Consegna:
Trascrivi parola per parola ogni riga del materiale, senza cambiare nulla.

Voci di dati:
──────────

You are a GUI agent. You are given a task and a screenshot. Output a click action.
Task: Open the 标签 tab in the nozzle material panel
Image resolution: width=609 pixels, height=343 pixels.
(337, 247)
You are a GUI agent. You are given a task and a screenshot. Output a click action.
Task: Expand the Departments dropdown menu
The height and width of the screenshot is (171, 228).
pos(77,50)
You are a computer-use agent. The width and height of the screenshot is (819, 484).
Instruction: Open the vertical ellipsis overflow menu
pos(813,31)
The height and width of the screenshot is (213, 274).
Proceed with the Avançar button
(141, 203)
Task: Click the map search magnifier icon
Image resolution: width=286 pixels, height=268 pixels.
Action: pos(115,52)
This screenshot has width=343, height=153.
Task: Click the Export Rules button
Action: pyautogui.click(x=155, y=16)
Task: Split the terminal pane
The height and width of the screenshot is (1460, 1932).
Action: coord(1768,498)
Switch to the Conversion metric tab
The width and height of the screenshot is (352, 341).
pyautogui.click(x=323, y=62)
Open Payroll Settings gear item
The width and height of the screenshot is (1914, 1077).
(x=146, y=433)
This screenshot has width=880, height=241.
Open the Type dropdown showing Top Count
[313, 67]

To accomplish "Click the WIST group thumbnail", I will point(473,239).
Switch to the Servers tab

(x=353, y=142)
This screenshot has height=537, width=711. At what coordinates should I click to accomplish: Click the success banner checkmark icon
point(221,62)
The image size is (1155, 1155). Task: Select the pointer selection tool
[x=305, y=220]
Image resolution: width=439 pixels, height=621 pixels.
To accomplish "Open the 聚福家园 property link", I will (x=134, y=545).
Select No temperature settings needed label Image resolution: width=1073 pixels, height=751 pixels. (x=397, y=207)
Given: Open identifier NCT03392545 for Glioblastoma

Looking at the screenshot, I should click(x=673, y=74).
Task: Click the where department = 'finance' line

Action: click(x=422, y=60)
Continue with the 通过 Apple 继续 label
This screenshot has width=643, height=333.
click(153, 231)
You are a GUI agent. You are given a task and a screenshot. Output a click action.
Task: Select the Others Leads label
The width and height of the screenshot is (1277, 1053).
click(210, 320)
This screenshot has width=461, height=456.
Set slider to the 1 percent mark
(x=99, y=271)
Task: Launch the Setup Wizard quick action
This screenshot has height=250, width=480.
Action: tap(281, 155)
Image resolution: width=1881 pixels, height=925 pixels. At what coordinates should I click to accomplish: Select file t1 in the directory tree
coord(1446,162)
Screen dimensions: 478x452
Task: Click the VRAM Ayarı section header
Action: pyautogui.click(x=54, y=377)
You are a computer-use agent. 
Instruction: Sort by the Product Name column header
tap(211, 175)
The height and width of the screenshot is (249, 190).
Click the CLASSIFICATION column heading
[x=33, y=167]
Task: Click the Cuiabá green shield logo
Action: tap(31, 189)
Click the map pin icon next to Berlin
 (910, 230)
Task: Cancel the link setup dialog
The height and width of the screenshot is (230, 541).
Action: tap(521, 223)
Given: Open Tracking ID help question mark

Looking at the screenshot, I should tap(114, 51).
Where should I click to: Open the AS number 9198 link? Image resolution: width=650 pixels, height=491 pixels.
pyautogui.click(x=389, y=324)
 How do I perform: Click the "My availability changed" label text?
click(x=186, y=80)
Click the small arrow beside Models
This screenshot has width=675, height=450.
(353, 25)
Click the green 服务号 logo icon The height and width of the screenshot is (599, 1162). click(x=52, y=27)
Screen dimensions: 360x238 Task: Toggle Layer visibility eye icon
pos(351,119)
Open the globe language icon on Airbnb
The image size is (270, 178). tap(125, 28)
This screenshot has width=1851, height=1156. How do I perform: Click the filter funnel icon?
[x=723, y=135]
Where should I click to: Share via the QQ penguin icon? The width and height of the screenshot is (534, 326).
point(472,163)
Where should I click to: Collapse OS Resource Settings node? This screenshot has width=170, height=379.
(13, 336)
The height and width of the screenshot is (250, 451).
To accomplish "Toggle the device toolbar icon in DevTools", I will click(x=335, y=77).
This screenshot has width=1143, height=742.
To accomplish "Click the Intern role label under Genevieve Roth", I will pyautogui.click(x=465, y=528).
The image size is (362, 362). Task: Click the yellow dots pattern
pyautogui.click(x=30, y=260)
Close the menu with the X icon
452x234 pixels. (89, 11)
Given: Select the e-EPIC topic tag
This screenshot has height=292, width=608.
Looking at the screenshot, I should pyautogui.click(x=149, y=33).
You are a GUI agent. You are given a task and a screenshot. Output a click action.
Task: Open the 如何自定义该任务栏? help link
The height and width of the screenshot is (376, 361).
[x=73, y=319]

──────────

Risposta scritta:
You are a GUI agent. You are given a task and a screenshot. Output a click action.
Task: Open the 标签 tab in the nozzle material panel
Image resolution: width=609 pixels, height=343 pixels.
(337, 247)
You are a GUI agent. You are given a task and a screenshot. Output a click action.
Task: Expand the Departments dropdown menu
The height and width of the screenshot is (171, 228).
pos(77,50)
You are a computer-use agent. The width and height of the screenshot is (819, 484).
Instruction: Open the vertical ellipsis overflow menu
pos(813,31)
The height and width of the screenshot is (213, 274).
Proceed with the Avançar button
(141, 203)
Task: Click the map search magnifier icon
Image resolution: width=286 pixels, height=268 pixels.
Action: pos(115,52)
This screenshot has width=343, height=153.
Task: Click the Export Rules button
Action: pyautogui.click(x=155, y=16)
Task: Split the terminal pane
The height and width of the screenshot is (1460, 1932).
Action: coord(1768,498)
Switch to the Conversion metric tab
The width and height of the screenshot is (352, 341).
pyautogui.click(x=323, y=62)
Open Payroll Settings gear item
The width and height of the screenshot is (1914, 1077).
(x=146, y=433)
This screenshot has width=880, height=241.
Open the Type dropdown showing Top Count
[313, 67]

To accomplish "Click the WIST group thumbnail", I will point(473,239).
Switch to the Servers tab

(x=353, y=142)
This screenshot has height=537, width=711. At what coordinates should I click to accomplish: Click the success banner checkmark icon
point(221,62)
The image size is (1155, 1155). Task: Select the pointer selection tool
[x=305, y=220]
Image resolution: width=439 pixels, height=621 pixels.
To accomplish "Open the 聚福家园 property link", I will (x=134, y=545).
Select No temperature settings needed label Image resolution: width=1073 pixels, height=751 pixels. (x=397, y=207)
Given: Open identifier NCT03392545 for Glioblastoma

Looking at the screenshot, I should click(x=673, y=74).
Task: Click the where department = 'finance' line

Action: click(x=422, y=60)
Continue with the 通过 Apple 继续 label
This screenshot has width=643, height=333.
click(153, 231)
You are a GUI agent. You are given a task and a screenshot. Output a click action.
Task: Select the Others Leads label
The width and height of the screenshot is (1277, 1053).
click(210, 320)
This screenshot has width=461, height=456.
Set slider to the 1 percent mark
(x=99, y=271)
Task: Launch the Setup Wizard quick action
This screenshot has height=250, width=480.
Action: tap(281, 155)
Image resolution: width=1881 pixels, height=925 pixels. At what coordinates should I click to accomplish: Select file t1 in the directory tree
coord(1446,162)
Screen dimensions: 478x452
Task: Click the VRAM Ayarı section header
Action: pyautogui.click(x=54, y=377)
You are a computer-use agent. 
Instruction: Sort by the Product Name column header
tap(211, 175)
The height and width of the screenshot is (249, 190).
Click the CLASSIFICATION column heading
[x=33, y=167]
Task: Click the Cuiabá green shield logo
Action: tap(31, 189)
Click the map pin icon next to Berlin
 (910, 230)
Task: Cancel the link setup dialog
The height and width of the screenshot is (230, 541).
Action: tap(521, 223)
Given: Open Tracking ID help question mark

Looking at the screenshot, I should tap(114, 51).
Where should I click to: Open the AS number 9198 link? Image resolution: width=650 pixels, height=491 pixels.
pyautogui.click(x=389, y=324)
 How do I perform: Click the "My availability changed" label text?
click(x=186, y=80)
Click the small arrow beside Models
This screenshot has width=675, height=450.
(353, 25)
Click the green 服务号 logo icon The height and width of the screenshot is (599, 1162). click(x=52, y=27)
Screen dimensions: 360x238 Task: Toggle Layer visibility eye icon
pos(351,119)
Open the globe language icon on Airbnb
The image size is (270, 178). tap(125, 28)
This screenshot has width=1851, height=1156. How do I perform: Click the filter funnel icon?
[x=723, y=135]
Where should I click to: Share via the QQ penguin icon? The width and height of the screenshot is (534, 326).
point(472,163)
Where should I click to: Collapse OS Resource Settings node? This screenshot has width=170, height=379.
(13, 336)
The height and width of the screenshot is (250, 451).
To accomplish "Toggle the device toolbar icon in DevTools", I will click(x=335, y=77).
This screenshot has width=1143, height=742.
To accomplish "Click the Intern role label under Genevieve Roth", I will pyautogui.click(x=465, y=528).
The image size is (362, 362). Task: Click the yellow dots pattern
pyautogui.click(x=30, y=260)
Close the menu with the X icon
452x234 pixels. (89, 11)
Given: Select the e-EPIC topic tag
This screenshot has height=292, width=608.
Looking at the screenshot, I should pyautogui.click(x=149, y=33).
You are a GUI agent. You are given a task and a screenshot. Output a click action.
Task: Open the 如何自定义该任务栏? help link
The height and width of the screenshot is (376, 361).
[x=73, y=319]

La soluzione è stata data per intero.